**Request:** Quote every line of the records below word for word, leaving the pictures out.

# start of Task input

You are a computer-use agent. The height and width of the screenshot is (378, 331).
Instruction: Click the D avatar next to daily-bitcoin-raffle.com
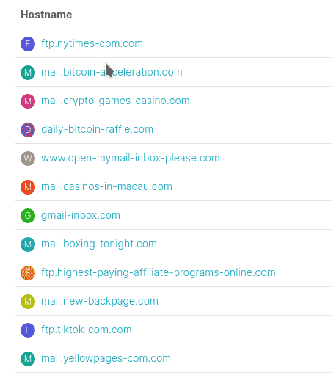(28, 130)

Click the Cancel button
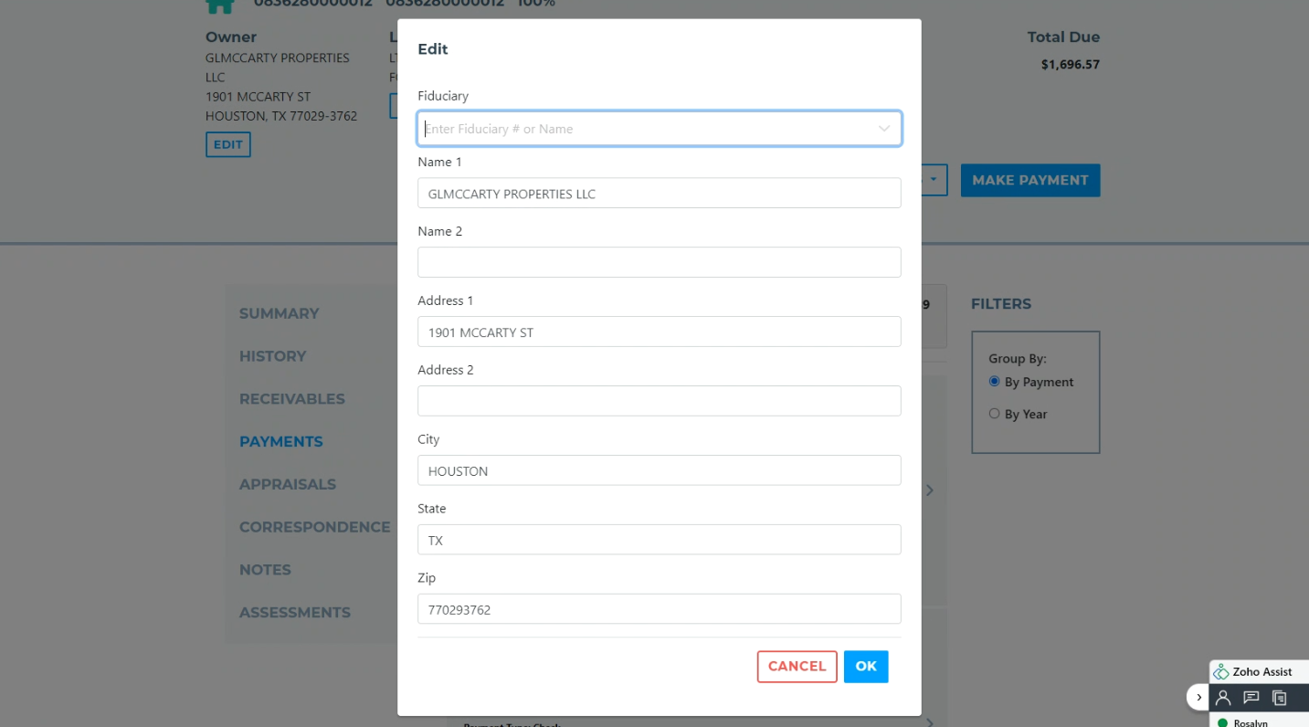[797, 667]
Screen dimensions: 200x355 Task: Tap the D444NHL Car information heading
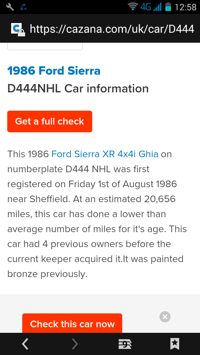coord(78,89)
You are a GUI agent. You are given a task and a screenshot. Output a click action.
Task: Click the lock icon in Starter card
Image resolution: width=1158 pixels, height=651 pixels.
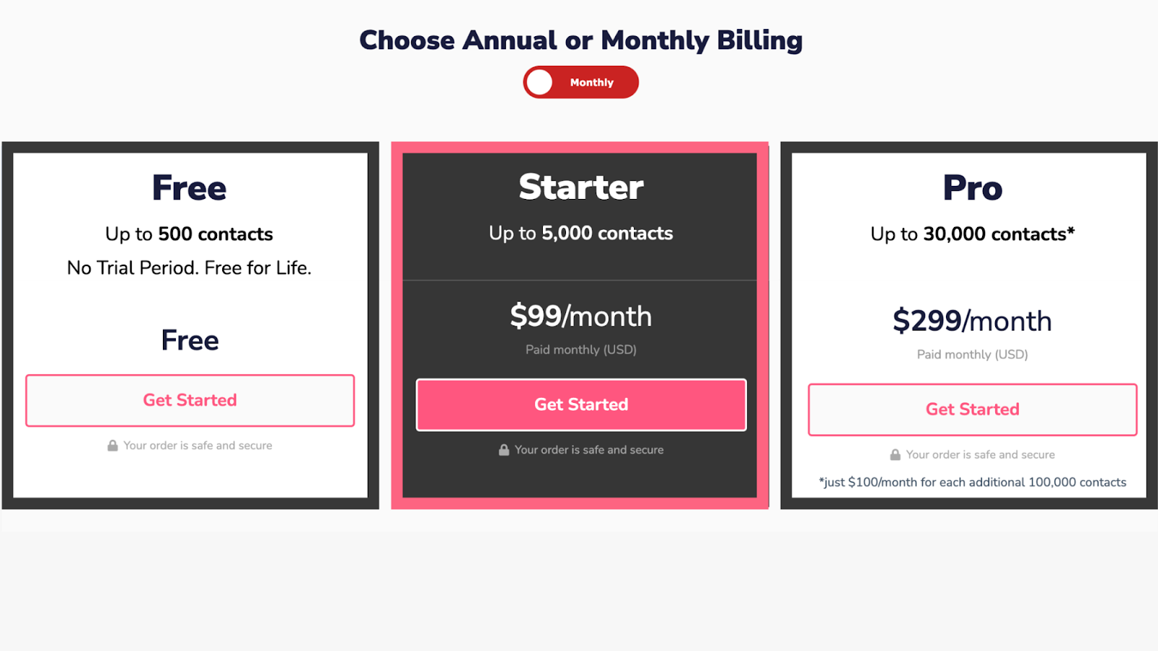tap(503, 449)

# end of Task input

**Output for this task:**
You are a computer-use agent. The height and width of the screenshot is (378, 331).
Instruction: Click the D avatar next to daily-bitcoin-raffle.com
(28, 130)

Click the Cancel button
[797, 667]
Screen dimensions: 200x355 Task: Tap the D444NHL Car information heading
coord(78,89)
You are a GUI agent. You are given a task and a screenshot. Output a click action.
Task: Click the lock icon in Starter card
Image resolution: width=1158 pixels, height=651 pixels.
tap(503, 449)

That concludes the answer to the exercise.